Problem to solve:
Convert every line of the rows below into a JSON list of strings, one string per line, leaving out blank lines.

Given data:
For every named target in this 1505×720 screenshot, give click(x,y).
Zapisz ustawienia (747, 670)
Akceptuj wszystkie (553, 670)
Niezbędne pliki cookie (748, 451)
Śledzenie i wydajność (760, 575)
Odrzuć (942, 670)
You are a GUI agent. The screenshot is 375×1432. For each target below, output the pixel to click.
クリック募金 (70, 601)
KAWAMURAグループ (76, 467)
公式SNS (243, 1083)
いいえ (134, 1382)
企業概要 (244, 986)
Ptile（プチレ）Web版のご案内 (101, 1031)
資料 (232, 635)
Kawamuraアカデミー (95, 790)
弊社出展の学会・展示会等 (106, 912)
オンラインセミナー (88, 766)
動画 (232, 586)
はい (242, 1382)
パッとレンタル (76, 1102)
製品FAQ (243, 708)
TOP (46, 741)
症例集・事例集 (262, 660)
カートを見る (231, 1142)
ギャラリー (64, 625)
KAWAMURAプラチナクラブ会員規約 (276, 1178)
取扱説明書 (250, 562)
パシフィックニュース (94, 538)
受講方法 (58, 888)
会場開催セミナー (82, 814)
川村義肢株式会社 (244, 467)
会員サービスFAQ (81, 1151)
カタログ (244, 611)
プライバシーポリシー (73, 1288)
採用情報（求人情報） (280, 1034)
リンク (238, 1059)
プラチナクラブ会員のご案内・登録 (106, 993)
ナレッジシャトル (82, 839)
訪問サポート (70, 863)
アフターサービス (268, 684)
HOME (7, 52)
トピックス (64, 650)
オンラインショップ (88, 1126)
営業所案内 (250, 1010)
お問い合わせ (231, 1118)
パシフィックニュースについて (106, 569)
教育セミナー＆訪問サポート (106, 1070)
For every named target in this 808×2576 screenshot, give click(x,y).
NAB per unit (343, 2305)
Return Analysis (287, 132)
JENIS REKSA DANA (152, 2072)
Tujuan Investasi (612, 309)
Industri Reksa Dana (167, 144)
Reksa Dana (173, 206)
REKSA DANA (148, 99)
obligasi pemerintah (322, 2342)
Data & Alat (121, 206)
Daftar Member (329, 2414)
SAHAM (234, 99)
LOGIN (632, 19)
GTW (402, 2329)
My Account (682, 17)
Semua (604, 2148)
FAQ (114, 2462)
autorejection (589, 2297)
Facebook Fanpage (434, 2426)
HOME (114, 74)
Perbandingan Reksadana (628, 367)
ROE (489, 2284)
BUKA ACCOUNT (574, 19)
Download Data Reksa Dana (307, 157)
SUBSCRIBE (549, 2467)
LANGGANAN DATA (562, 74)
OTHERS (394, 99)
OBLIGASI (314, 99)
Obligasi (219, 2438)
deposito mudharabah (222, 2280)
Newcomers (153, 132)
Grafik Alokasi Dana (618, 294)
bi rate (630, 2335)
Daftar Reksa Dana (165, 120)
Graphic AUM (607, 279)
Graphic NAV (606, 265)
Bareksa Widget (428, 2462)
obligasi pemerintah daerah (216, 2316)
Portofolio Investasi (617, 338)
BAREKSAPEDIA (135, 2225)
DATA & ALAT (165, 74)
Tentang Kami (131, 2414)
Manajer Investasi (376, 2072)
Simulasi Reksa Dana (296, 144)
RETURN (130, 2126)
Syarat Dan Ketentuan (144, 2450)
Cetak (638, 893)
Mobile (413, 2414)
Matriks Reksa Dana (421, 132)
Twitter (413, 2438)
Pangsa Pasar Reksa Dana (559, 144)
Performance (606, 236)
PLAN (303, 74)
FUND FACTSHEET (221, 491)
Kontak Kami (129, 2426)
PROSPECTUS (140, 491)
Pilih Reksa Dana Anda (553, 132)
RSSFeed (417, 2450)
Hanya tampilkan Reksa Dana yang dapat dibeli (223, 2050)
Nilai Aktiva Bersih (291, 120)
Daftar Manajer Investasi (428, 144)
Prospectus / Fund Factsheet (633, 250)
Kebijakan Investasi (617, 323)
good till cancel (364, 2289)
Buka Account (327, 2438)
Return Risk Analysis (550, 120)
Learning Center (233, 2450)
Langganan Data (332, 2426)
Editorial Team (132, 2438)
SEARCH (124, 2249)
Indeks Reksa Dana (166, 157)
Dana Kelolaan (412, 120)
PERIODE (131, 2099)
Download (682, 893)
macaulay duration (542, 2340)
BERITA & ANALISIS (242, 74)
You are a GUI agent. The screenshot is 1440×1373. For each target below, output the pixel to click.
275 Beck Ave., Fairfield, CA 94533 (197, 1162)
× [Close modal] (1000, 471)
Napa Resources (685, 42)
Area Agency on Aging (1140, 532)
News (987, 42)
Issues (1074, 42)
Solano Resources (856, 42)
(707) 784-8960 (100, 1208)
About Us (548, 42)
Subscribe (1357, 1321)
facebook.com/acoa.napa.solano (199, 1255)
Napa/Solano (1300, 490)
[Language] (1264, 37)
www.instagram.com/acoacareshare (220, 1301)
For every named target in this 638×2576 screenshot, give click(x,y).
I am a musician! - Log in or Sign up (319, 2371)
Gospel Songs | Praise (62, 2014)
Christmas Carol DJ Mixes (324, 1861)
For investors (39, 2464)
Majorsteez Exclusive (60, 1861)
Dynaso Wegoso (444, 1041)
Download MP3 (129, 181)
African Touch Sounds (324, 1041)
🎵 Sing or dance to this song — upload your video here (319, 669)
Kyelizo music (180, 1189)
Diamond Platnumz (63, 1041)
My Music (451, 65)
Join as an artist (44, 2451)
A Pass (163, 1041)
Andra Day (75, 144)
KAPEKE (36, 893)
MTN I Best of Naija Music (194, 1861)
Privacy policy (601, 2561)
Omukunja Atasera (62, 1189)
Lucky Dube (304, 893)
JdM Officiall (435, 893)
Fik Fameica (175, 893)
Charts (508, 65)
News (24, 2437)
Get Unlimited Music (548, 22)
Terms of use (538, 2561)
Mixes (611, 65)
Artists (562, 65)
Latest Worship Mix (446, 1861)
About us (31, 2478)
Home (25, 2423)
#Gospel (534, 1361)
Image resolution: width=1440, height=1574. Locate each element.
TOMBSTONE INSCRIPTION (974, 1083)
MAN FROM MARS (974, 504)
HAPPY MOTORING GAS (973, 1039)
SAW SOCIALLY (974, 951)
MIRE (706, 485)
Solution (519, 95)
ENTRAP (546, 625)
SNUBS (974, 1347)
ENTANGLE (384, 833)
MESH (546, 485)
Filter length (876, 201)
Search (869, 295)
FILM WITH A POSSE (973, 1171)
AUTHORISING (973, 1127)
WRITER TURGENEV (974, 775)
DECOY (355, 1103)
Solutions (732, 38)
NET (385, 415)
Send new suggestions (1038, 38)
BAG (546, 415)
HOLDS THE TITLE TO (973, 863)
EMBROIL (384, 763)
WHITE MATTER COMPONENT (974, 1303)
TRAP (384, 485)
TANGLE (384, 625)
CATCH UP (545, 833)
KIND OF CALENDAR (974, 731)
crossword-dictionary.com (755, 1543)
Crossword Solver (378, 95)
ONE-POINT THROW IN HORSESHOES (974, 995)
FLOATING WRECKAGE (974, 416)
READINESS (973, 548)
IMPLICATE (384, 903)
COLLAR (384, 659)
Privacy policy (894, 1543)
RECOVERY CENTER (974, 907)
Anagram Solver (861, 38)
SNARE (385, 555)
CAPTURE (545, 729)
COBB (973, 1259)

Solved exercise:
[
  "For every named target in this 1505×720 screenshot, give click(x,y).",
  "Zapisz ustawienia (747, 670)",
  "Akceptuj wszystkie (553, 670)",
  "Niezbędne pliki cookie (748, 451)",
  "Śledzenie i wydajność (760, 575)",
  "Odrzuć (942, 670)",
  "You are a GUI agent. The screenshot is 375×1432. For each target below, output the pixel to click.",
  "クリック募金 (70, 601)",
  "KAWAMURAグループ (76, 467)",
  "公式SNS (243, 1083)",
  "いいえ (134, 1382)",
  "企業概要 (244, 986)",
  "Ptile（プチレ）Web版のご案内 (101, 1031)",
  "資料 (232, 635)",
  "Kawamuraアカデミー (95, 790)",
  "弊社出展の学会・展示会等 (106, 912)",
  "オンラインセミナー (88, 766)",
  "動画 (232, 586)",
  "はい (242, 1382)",
  "パッとレンタル (76, 1102)",
  "製品FAQ (243, 708)",
  "TOP (46, 741)",
  "症例集・事例集 (262, 660)",
  "カートを見る (231, 1142)",
  "ギャラリー (64, 625)",
  "KAWAMURAプラチナクラブ会員規約 (276, 1178)",
  "取扱説明書 (250, 562)",
  "パシフィックニュース (94, 538)",
  "受講方法 (58, 888)",
  "会場開催セミナー (82, 814)",
  "川村義肢株式会社 (244, 467)",
  "会員サービスFAQ (81, 1151)",
  "カタログ (244, 611)",
  "プライバシーポリシー (73, 1288)",
  "採用情報（求人情報） (280, 1034)",
  "リンク (238, 1059)",
  "プラチナクラブ会員のご案内・登録 (106, 993)",
  "ナレッジシャトル (82, 839)",
  "訪問サポート (70, 863)",
  "アフターサービス (268, 684)",
  "HOME (7, 52)",
  "トピックス (64, 650)",
  "オンラインショップ (88, 1126)",
  "営業所案内 (250, 1010)",
  "お問い合わせ (231, 1118)",
  "パシフィックニュースについて (106, 569)",
  "教育セミナー＆訪問サポート (106, 1070)",
  "For every named target in this 808×2576 screenshot, give click(x,y).",
  "NAB per unit (343, 2305)",
  "Return Analysis (287, 132)",
  "JENIS REKSA DANA (152, 2072)",
  "Tujuan Investasi (612, 309)",
  "Industri Reksa Dana (167, 144)",
  "Reksa Dana (173, 206)",
  "REKSA DANA (148, 99)",
  "obligasi pemerintah (322, 2342)",
  "Data & Alat (121, 206)",
  "Daftar Member (329, 2414)",
  "SAHAM (234, 99)",
  "LOGIN (632, 19)",
  "GTW (402, 2329)",
  "My Account (682, 17)",
  "Semua (604, 2148)",
  "FAQ (114, 2462)",
  "autorejection (589, 2297)",
  "Facebook Fanpage (434, 2426)",
  "HOME (114, 74)",
  "Perbandingan Reksadana (628, 367)",
  "ROE (489, 2284)",
  "BUKA ACCOUNT (574, 19)",
  "Download Data Reksa Dana (307, 157)",
  "SUBSCRIBE (549, 2467)",
  "LANGGANAN DATA (562, 74)",
  "OTHERS (394, 99)",
  "OBLIGASI (314, 99)",
  "Obligasi (219, 2438)",
  "deposito mudharabah (222, 2280)",
  "Newcomers (153, 132)",
  "Grafik Alokasi Dana (618, 294)",
  "bi rate (630, 2335)",
  "Daftar Reksa Dana (165, 120)",
  "Graphic AUM (607, 279)",
  "Graphic NAV (606, 265)",
  "Bareksa Widget (428, 2462)",
  "obligasi pemerintah daerah (216, 2316)",
  "Portofolio Investasi (617, 338)",
  "BAREKSAPEDIA (135, 2225)",
  "DATA & ALAT (165, 74)",
  "Tentang Kami (131, 2414)",
  "Manajer Investasi (376, 2072)",
  "Simulasi Reksa Dana (296, 144)",
  "RETURN (130, 2126)",
  "Syarat Dan Ketentuan (144, 2450)",
  "Cetak (638, 893)",
  "Mobile (413, 2414)",
  "Matriks Reksa Dana (421, 132)",
  "Twitter (413, 2438)",
  "Pangsa Pasar Reksa Dana (559, 144)",
  "Performance (606, 236)",
  "PLAN (303, 74)",
  "FUND FACTSHEET (221, 491)",
  "Kontak Kami (129, 2426)",
  "PROSPECTUS (140, 491)",
  "Pilih Reksa Dana Anda (553, 132)",
  "RSSFeed (417, 2450)",
  "Hanya tampilkan Reksa Dana yang dapat dibeli (223, 2050)",
  "Nilai Aktiva Bersih (291, 120)",
  "Daftar Manajer Investasi (428, 144)",
  "Prospectus / Fund Factsheet (633, 250)",
  "Kebijakan Investasi (617, 323)",
  "good till cancel (364, 2289)",
  "Buka Account (327, 2438)",
  "Return Risk Analysis (550, 120)",
  "Learning Center (233, 2450)",
  "Langganan Data (332, 2426)",
  "Editorial Team (132, 2438)",
  "SEARCH (124, 2249)",
  "Indeks Reksa Dana (166, 157)",
  "Dana Kelolaan (412, 120)",
  "PERIODE (131, 2099)",
  "Download (682, 893)",
  "macaulay duration (542, 2340)",
  "BERITA & ANALISIS (242, 74)",
  "You are a GUI agent. The screenshot is 1440×1373. For each target below, output the pixel to click.",
  "275 Beck Ave., Fairfield, CA 94533 (197, 1162)",
  "× [Close modal] (1000, 471)",
  "Napa Resources (685, 42)",
  "Area Agency on Aging (1140, 532)",
  "News (987, 42)",
  "Issues (1074, 42)",
  "Solano Resources (856, 42)",
  "(707) 784-8960 (100, 1208)",
  "About Us (548, 42)",
  "Subscribe (1357, 1321)",
  "facebook.com/acoa.napa.solano (199, 1255)",
  "Napa/Solano (1300, 490)",
  "[Language] (1264, 37)",
  "www.instagram.com/acoacareshare (220, 1301)",
  "For every named target in this 638×2576 screenshot, give click(x,y).",
  "I am a musician! - Log in or Sign up (319, 2371)",
  "Gospel Songs | Praise (62, 2014)",
  "Christmas Carol DJ Mixes (324, 1861)",
  "For investors (39, 2464)",
  "Majorsteez Exclusive (60, 1861)",
  "Dynaso Wegoso (444, 1041)",
  "Download MP3 (129, 181)",
  "African Touch Sounds (324, 1041)",
  "🎵 Sing or dance to this song — upload your video here (319, 669)",
  "Kyelizo music (180, 1189)",
  "Diamond Platnumz (63, 1041)",
  "My Music (451, 65)",
  "Join as an artist (44, 2451)",
  "A Pass (163, 1041)",
  "Andra Day (75, 144)",
  "KAPEKE (36, 893)",
  "MTN I Best of Naija Music (194, 1861)",
  "Privacy policy (601, 2561)",
  "Omukunja Atasera (62, 1189)",
  "Lucky Dube (304, 893)",
  "JdM Officiall (435, 893)",
  "Fik Fameica (175, 893)",
  "Charts (508, 65)",
  "News (24, 2437)",
  "Get Unlimited Music (548, 22)",
  "Terms of use (538, 2561)",
  "Mixes (611, 65)",
  "Artists (562, 65)",
  "Latest Worship Mix (446, 1861)",
  "About us (31, 2478)",
  "Home (25, 2423)",
  "#Gospel (534, 1361)",
  "Image resolution: width=1440, height=1574. Locate each element.",
  "TOMBSTONE INSCRIPTION (974, 1083)",
  "MAN FROM MARS (974, 504)",
  "HAPPY MOTORING GAS (973, 1039)",
  "SAW SOCIALLY (974, 951)",
  "MIRE (706, 485)",
  "Solution (519, 95)",
  "ENTRAP (546, 625)",
  "SNUBS (974, 1347)",
  "ENTANGLE (384, 833)",
  "MESH (546, 485)",
  "Filter length (876, 201)",
  "Search (869, 295)",
  "FILM WITH A POSSE (973, 1171)",
  "AUTHORISING (973, 1127)",
  "WRITER TURGENEV (974, 775)",
  "DECOY (355, 1103)",
  "Solutions (732, 38)",
  "NET (385, 415)",
  "Send new suggestions (1038, 38)",
  "BAG (546, 415)",
  "HOLDS THE TITLE TO (973, 863)",
  "EMBROIL (384, 763)",
  "WHITE MATTER COMPONENT (974, 1303)",
  "TRAP (384, 485)",
  "TANGLE (384, 625)",
  "CATCH UP (545, 833)",
  "KIND OF CALENDAR (974, 731)",
  "crossword-dictionary.com (755, 1543)",
  "Crossword Solver (378, 95)",
  "ONE-POINT THROW IN HORSESHOES (974, 995)",
  "FLOATING WRECKAGE (974, 416)",
  "READINESS (973, 548)",
  "IMPLICATE (384, 903)",
  "COLLAR (384, 659)",
  "Privacy policy (894, 1543)",
  "RECOVERY CENTER (974, 907)",
  "Anagram Solver (861, 38)",
  "SNARE (385, 555)",
  "CAPTURE (545, 729)",
  "COBB (973, 1259)"
]